Given exercise: Rewrite the items below so that every occurrence of "At what coordinates should I click to accomplish" becomes "Where should I click to accomplish", with everything else left as it is.

**** Dataset records

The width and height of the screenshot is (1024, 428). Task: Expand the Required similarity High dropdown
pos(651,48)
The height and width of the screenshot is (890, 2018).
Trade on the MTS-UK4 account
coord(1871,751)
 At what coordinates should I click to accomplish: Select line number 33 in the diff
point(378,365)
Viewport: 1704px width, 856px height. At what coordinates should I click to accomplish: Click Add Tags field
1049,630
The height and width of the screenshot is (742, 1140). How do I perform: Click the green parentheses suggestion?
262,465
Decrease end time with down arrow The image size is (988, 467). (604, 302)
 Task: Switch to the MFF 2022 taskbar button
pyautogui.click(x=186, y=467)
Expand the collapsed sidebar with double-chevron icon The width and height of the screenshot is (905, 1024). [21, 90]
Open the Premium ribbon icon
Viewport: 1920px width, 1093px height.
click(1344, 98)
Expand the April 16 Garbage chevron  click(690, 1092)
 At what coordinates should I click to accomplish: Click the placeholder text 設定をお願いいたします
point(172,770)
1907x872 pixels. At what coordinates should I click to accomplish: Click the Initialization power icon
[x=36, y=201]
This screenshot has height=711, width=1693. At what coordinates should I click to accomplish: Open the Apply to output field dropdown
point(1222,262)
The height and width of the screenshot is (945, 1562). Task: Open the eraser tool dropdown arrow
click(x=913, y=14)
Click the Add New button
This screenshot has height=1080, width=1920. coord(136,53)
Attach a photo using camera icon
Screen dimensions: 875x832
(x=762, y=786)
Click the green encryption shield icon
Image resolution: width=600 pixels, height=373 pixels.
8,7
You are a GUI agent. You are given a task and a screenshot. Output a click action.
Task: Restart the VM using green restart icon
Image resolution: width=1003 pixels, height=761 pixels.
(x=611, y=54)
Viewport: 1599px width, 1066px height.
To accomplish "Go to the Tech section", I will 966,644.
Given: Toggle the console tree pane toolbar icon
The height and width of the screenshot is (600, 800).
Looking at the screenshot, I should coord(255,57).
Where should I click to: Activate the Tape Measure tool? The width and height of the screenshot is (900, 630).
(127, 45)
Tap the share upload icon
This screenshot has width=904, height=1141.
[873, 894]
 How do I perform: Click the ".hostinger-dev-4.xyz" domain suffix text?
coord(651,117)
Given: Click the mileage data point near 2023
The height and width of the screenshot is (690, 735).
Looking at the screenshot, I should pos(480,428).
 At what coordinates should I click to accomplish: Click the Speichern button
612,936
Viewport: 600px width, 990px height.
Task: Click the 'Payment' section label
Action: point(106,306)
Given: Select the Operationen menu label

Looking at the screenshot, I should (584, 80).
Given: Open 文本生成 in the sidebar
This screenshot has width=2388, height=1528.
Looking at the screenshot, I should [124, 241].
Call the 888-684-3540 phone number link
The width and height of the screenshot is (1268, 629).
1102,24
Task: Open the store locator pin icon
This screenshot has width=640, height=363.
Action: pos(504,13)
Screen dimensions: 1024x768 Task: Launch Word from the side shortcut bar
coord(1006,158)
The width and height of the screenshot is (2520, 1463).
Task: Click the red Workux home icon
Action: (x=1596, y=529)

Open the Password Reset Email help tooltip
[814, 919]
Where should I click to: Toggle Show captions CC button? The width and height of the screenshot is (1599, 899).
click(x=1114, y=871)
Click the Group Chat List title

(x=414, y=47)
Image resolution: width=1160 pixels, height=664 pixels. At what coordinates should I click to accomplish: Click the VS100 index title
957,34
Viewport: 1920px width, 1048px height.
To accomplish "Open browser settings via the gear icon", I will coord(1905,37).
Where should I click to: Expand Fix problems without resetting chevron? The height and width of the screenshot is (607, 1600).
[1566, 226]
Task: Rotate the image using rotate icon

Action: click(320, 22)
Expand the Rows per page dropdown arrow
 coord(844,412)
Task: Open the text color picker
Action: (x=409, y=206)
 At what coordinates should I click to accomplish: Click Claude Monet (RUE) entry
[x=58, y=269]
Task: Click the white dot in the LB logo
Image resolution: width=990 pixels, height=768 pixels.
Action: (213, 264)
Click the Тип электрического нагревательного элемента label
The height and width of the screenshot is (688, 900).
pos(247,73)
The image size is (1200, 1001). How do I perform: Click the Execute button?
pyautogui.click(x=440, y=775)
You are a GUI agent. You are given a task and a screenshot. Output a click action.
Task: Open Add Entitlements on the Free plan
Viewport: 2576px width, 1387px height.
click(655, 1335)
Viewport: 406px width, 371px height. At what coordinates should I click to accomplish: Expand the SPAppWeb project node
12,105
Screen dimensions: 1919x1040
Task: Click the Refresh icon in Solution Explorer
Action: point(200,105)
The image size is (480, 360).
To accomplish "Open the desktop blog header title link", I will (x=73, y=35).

********

Full answer:
The width and height of the screenshot is (1024, 428). Task: Expand the Required similarity High dropdown
pos(651,48)
The height and width of the screenshot is (890, 2018).
Trade on the MTS-UK4 account
coord(1871,751)
 Where should I click to accomplish: Select line number 33 in the diff
point(378,365)
Viewport: 1704px width, 856px height. Where should I click to accomplish: Click Add Tags field
1049,630
The height and width of the screenshot is (742, 1140). How do I perform: Click the green parentheses suggestion?
262,465
Decrease end time with down arrow The image size is (988, 467). (604, 302)
 Task: Switch to the MFF 2022 taskbar button
pyautogui.click(x=186, y=467)
Expand the collapsed sidebar with double-chevron icon The width and height of the screenshot is (905, 1024). [21, 90]
Open the Premium ribbon icon
Viewport: 1920px width, 1093px height.
click(1344, 98)
Expand the April 16 Garbage chevron  click(690, 1092)
 Where should I click to accomplish: Click the placeholder text 設定をお願いいたします
point(172,770)
1907x872 pixels. Where should I click to accomplish: Click the Initialization power icon
[x=36, y=201]
This screenshot has height=711, width=1693. Where should I click to accomplish: Open the Apply to output field dropdown
point(1222,262)
The height and width of the screenshot is (945, 1562). Task: Open the eraser tool dropdown arrow
click(x=913, y=14)
Click the Add New button
This screenshot has height=1080, width=1920. coord(136,53)
Attach a photo using camera icon
Screen dimensions: 875x832
(x=762, y=786)
Click the green encryption shield icon
Image resolution: width=600 pixels, height=373 pixels.
8,7
You are a GUI agent. You are given a task and a screenshot. Output a click action.
Task: Restart the VM using green restart icon
Image resolution: width=1003 pixels, height=761 pixels.
(x=611, y=54)
Viewport: 1599px width, 1066px height.
To accomplish "Go to the Tech section", I will 966,644.
Given: Toggle the console tree pane toolbar icon
The height and width of the screenshot is (600, 800).
Looking at the screenshot, I should coord(255,57).
Where should I click to: Activate the Tape Measure tool? The width and height of the screenshot is (900, 630).
(127, 45)
Tap the share upload icon
This screenshot has width=904, height=1141.
[873, 894]
 How do I perform: Click the ".hostinger-dev-4.xyz" domain suffix text?
coord(651,117)
Given: Click the mileage data point near 2023
The height and width of the screenshot is (690, 735).
Looking at the screenshot, I should pos(480,428).
 Where should I click to accomplish: Click the Speichern button
612,936
Viewport: 600px width, 990px height.
Task: Click the 'Payment' section label
Action: point(106,306)
Given: Select the Operationen menu label

Looking at the screenshot, I should (584, 80).
Given: Open 文本生成 in the sidebar
This screenshot has width=2388, height=1528.
Looking at the screenshot, I should [124, 241].
Call the 888-684-3540 phone number link
The width and height of the screenshot is (1268, 629).
1102,24
Task: Open the store locator pin icon
This screenshot has width=640, height=363.
Action: pos(504,13)
Screen dimensions: 1024x768 Task: Launch Word from the side shortcut bar
coord(1006,158)
The width and height of the screenshot is (2520, 1463).
Task: Click the red Workux home icon
Action: (x=1596, y=529)

Open the Password Reset Email help tooltip
[814, 919]
Where should I click to: Toggle Show captions CC button? The width and height of the screenshot is (1599, 899).
click(x=1114, y=871)
Click the Group Chat List title

(x=414, y=47)
Image resolution: width=1160 pixels, height=664 pixels. Where should I click to accomplish: Click the VS100 index title
957,34
Viewport: 1920px width, 1048px height.
To accomplish "Open browser settings via the gear icon", I will coord(1905,37).
Where should I click to: Expand Fix problems without resetting chevron? The height and width of the screenshot is (607, 1600).
[1566, 226]
Task: Rotate the image using rotate icon

Action: click(320, 22)
Expand the Rows per page dropdown arrow
 coord(844,412)
Task: Open the text color picker
Action: (x=409, y=206)
 Where should I click to accomplish: Click Claude Monet (RUE) entry
[x=58, y=269]
Task: Click the white dot in the LB logo
Image resolution: width=990 pixels, height=768 pixels.
Action: (213, 264)
Click the Тип электрического нагревательного элемента label
The height and width of the screenshot is (688, 900).
pos(247,73)
The image size is (1200, 1001). How do I perform: Click the Execute button?
pyautogui.click(x=440, y=775)
You are a GUI agent. You are given a task and a screenshot. Output a click action.
Task: Open Add Entitlements on the Free plan
Viewport: 2576px width, 1387px height.
click(655, 1335)
Viewport: 406px width, 371px height. Where should I click to accomplish: Expand the SPAppWeb project node
12,105
Screen dimensions: 1919x1040
Task: Click the Refresh icon in Solution Explorer
Action: point(200,105)
The image size is (480, 360).
To accomplish "Open the desktop blog header title link", I will (x=73, y=35).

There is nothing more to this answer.